StatementStats.decode_dict(dic) は StatementStats(**dic) で置き換えられるのでいらないです。
他にも何個か要らないのが。
https://gist.github.com/frsyuki/8279517#file-presto-client-py-L157
raise e
をすると、その場所から新しい例外を投げることになる(例外のコンテキストが2つになる)ので、
あえてその場所で例外を発生させたい場合を除き、 raise
とだけ書きます。
https://gist.github.com/frsyuki/8279517#file-presto-client-py-L81
columns=map((lambda d: Column.decode_dict(d)), dic["columns"]) if dic.has_key("columns") else None,
lambda 使わなくても Column.decoe_dict 自体が関数オブジェクトなので
columns=map(Column.decode_dict, dic["columns"]) if dic.has_key("columns") else None,
has_key は deprecated (Python 3 で削除される) ので in を使うと
columns=map(Column.decode_dict, dic["columns"]) if "columns" in dic else None,
Column.decode_dict は削除できるので、代わりにリスト内包にして
columns=[Column(**c) for c in dic["columns"]] if "columns" in dic else None,
Column は named tuple にできるかもしれません。
In [1]: from collections import namedtuple
In [2]: Column = namedtuple("Column", "name type")
In [3]: Column(name="column name", type="integer")
Out[3]: Column(name='column name', type='integer')
raise Exception, "Query "+str(self.client.results.id)+" has no columns"
この raise 構文は Python 3 で削除されました。例外に引数を与えたい場合は普通にインスタンスを作って投げます
raise Exception("Query "+str(self.client.results.id)+" has no columns")
文字列フォーマットは % を使うと便利です。
raise Exception("Query %r has no columns" % self.client.results.id)
%s ではなく %r なのは、整数と文字列を見分けられるからです。
StatementClient の is_query_failed is_query_succeeded has_next は、副作用も引数もないので、
前の行に @property
をつけてプロパティにすると良いと思います。
print "columns: "+str(q.columns())
これは
print "columns:", q.columns()
でいいです (カンマ区切りのオブジェクトを勝手に str() してスペース区切りで表示してくれる)

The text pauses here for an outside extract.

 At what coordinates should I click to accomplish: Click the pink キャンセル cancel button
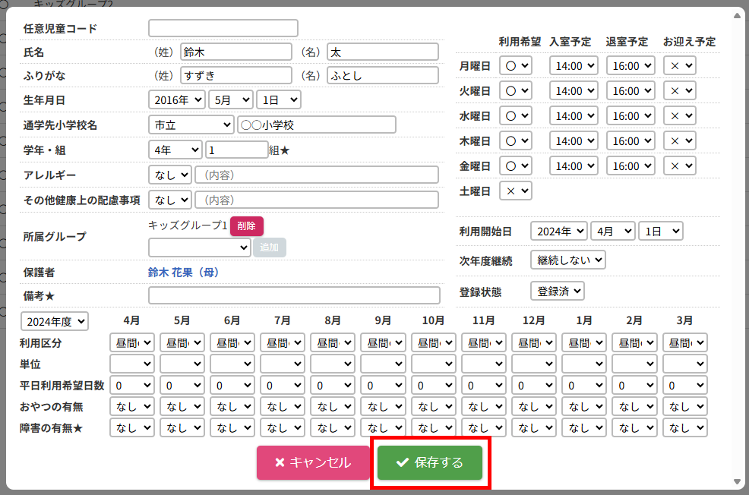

Python 3 対応をにらむなら、全ての import 文の前に
from __future__ import print_function
しておいて、
print("columns:", q.columns())
になります。
return self.results.error is None and self.exception is None and self.closed is False
真偽値は、特別な理由がない限りは is を使いません。
return self.results.error is None and self.exception is None and not self.closed
あとは好き嫌いがありますが、数値型やシーケンス型以外は基本真偽値としては真になるので、
return not self.results.error and not self.exception and not self.closed
と書けて、さらに
return not (self.results.error or self.exception or self.closed)
とまとめられますね。
QueryResultIterator はただの Python の iterator の実装でしか無いので、ジェネレータを使えば楽ができます。
具体的には、 QueryResultIterator クラスを削除し、 query.results メソッドのを直接ジェネレータにしてしまいます。
def results(self):
client = self.client
if not client.is_query_succeeded():
self._raise_error()
if self.columns() is None:
raise Exception, "Query "+str(client.results.id)+" has no columns"
while True:
for r in client.results.data:
yield r
if not self.client.has_next():
break
client.advance()
if client.results.data is None:
break
Python 2 を使う場合は、 class Hoge(object): のように object を継承しましょう。
old-style class という10年以上前のクラスを使ってしまいます。
(Python 3 では old-style class は撤廃され、省略可能です)